BEGIN Dataset
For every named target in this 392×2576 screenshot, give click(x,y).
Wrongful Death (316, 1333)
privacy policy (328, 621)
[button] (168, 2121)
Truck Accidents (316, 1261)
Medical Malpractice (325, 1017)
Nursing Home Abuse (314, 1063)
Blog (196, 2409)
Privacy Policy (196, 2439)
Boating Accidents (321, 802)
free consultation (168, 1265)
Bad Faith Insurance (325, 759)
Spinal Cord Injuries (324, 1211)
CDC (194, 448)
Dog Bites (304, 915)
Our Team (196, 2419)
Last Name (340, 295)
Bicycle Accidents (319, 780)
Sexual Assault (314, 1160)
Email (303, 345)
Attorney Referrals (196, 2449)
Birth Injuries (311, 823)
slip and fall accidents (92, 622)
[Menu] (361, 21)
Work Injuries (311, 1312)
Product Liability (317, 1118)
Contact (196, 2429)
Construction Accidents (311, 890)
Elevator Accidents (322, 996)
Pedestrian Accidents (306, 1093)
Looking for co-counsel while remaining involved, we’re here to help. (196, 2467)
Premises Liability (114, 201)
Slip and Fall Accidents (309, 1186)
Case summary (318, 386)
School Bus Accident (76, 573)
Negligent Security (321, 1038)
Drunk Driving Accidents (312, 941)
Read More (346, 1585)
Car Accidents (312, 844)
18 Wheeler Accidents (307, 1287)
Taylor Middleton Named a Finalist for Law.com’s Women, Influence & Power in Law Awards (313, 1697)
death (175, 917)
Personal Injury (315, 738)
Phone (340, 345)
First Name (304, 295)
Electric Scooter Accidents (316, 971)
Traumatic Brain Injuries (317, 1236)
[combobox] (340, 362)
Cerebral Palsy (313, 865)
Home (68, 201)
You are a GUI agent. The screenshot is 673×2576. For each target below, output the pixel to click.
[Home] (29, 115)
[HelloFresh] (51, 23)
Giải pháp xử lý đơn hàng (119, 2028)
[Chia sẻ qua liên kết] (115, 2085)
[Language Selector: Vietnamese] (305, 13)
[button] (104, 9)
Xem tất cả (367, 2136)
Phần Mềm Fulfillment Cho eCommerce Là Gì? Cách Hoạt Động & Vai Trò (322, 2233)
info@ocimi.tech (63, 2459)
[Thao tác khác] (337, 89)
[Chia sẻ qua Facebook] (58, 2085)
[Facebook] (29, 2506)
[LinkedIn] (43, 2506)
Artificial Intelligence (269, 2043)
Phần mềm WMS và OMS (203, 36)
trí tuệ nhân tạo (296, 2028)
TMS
END Dataset
Your goal
The line that contains "Xem tất cả (367, 2136)", the final line of the listing, and every line between them are to be retyped exactly; nothing else.

Response
Xem tất cả (367, 2136)
Phần Mềm Fulfillment Cho eCommerce Là Gì? Cách Hoạt Động & Vai Trò (322, 2233)
info@ocimi.tech (63, 2459)
[Thao tác khác] (337, 89)
[Chia sẻ qua Facebook] (58, 2085)
[Facebook] (29, 2506)
[LinkedIn] (43, 2506)
Artificial Intelligence (269, 2043)
Phần mềm WMS và OMS (203, 36)
trí tuệ nhân tạo (296, 2028)
TMS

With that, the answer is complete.